Chambre basseMieux contrôler le commerce des biens utilisés pour la torture
vf, ats
13.6.2024 - 10:03
La Suisse doit se doter d'une loi sur le contrôle des biens pouvant être utilisés pour la peine de mort ou la torture. Le Conseil national a adopté jeudi un projet du Conseil fédéral qui met en œuvre une recommandation du Conseil de l’Europe. L’UDC s'y est opposée.
Keystone-SDA, vf, ats
13.06.2024, 10:03
ATS
Aujourd'hui, la Suisse réglemente déjà l'utilisation de certains médicaments pouvant être utilisés lors de l'exécution de condamnés dans certains pays étrangers. La nouvelle loi est plus complète et porte sur le commerce de tous les biens susceptibles d'être concernés.
A l'échelle mondiale, le commerce de biens destinés à la torture est florissant, a rappelé Raphaël Mahaim (Vert-e-s/VD) au nom de la commission. «La Suisse ne doit pas devenir un îlot pour ce commerce», a déclaré Vincent Maitre (Centre/GE). Cette loi n'aura pas de conséquences pour la police, a précisé Patrick Hässig (PVL/ZH).
Réputation de la Suisse en jeu
«En n'adoptant pas cette loi, la Suisse risquerait de voir sa réputation ternie. Elle risquerait surtout d'être perçue comme un pays de contournement dans un domaine économique pourtant peu important pour elle», a complété le chef du Département fédéral de l'Economie, Guy Parmelin.
L'UDC était contre. La Suisse dispose déjà de toutes les bases légales nécessaires pour remplir les règles européennes, que ce soit pour les médicaments ou les armes, a contré Manfred Bühler (UDC/BE). Sa proposition de ne pas entrer en matière sur le projet n'a pas convaincu au-delà de son groupe.
Trois catégories de biens
Le projet règle le commerce des biens susceptibles d’être utilisés en vue d’infliger la peine capitale, la torture ou d’autres peines ou traitements cruels, inhumains ou dégradants. La loi s'appuie sur le règlement anti-torture de l'UE.
La loi établit trois catégories. Il y a les biens utilisés à titre primaire pour la torture (potence, chaises électriques, etc.), dont le commerce est généralement interdit, ensuite les biens utilisés à titre secondaire, qui ont d'autres utilisations pratiques (dispositif d'immobilisation, gaz lacrymogène, armes anti-émeute...), et les médicaments susceptibles d'être utilisés pour infliger la peine capitale.

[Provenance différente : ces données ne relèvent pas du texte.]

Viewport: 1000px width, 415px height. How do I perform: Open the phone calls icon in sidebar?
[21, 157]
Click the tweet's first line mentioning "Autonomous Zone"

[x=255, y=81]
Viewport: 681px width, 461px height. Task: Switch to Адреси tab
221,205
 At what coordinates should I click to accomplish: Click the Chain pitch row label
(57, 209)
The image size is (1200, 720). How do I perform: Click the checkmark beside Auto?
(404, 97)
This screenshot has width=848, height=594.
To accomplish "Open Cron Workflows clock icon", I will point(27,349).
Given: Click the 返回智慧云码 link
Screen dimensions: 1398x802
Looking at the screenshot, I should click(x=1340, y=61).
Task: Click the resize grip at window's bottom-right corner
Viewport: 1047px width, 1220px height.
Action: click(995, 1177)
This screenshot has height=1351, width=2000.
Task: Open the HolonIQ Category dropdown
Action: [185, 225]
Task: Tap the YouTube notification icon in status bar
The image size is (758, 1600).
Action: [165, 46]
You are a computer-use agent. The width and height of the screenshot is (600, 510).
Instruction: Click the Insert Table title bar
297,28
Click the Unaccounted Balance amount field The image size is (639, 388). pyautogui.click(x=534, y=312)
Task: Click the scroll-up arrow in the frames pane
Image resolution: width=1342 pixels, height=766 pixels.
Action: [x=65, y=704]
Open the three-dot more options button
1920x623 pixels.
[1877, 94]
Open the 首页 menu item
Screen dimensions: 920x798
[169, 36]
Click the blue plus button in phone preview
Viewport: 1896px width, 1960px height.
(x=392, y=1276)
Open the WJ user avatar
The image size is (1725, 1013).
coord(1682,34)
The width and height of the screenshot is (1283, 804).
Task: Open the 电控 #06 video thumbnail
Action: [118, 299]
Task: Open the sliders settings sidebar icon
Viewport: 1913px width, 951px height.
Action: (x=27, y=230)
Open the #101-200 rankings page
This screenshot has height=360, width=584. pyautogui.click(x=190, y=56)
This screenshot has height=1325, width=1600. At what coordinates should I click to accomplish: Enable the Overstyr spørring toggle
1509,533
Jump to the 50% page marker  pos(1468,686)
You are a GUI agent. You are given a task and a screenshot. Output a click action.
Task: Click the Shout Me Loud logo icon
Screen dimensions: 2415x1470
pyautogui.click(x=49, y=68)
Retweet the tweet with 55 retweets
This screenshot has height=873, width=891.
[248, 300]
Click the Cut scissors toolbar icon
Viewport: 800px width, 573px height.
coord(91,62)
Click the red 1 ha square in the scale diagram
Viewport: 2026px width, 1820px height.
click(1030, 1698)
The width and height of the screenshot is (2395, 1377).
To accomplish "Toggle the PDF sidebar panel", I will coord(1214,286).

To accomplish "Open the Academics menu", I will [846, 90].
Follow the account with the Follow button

L'importation, le transit et l'exportation de biens utilisés à titre primaire seront interdits, de même que toute assistance technique. Pour la deuxième catégorie, l'exportation, le courtage ainsi que la fourniture d'une assistance technique pour des biens ayant d'autres utilisations pratiques que celle d'infliger la torture ou d'autres traitements cruels seront soumis à autorisation.
Les dispositions de la loi concernant les médicaments susceptibles d'être utilisés pour infliger la peine de mort seront transférées dans la nouvelle loi. En plus de l'exportation, le courtage et la fourniture d'une assistance technique pour ces médicaments seront aussi soumis à autorisation.
Gauche et UDC pas suivis
Le conseil a apporté une modification en matière de protection des données. Il y précise quelles données peuvent être traitées et échangées entre les autorités, et à quelles fins.
La gauche a tenté de durcir un peu plus la loi. Elle aurait voulu par exemple interdire tout financement de biens utilisés directement pour la torture. Mais cette exigence va bien au-delà de la législation européenne.
L’UDC n'a pas non plus réussi à limiter le champ d'application de la loi. Dans le cadre d'échanges d'informations avec des autorités étrangères, elle demandait entre autres des garanties contre l'espionnage économique. La proposition a été rejetée par 128 voix par 62.
Au vote sur l'ensemble, le National a soutenu ce projet par 129 voix contre 59. Le dossier passe au Conseil des Etats.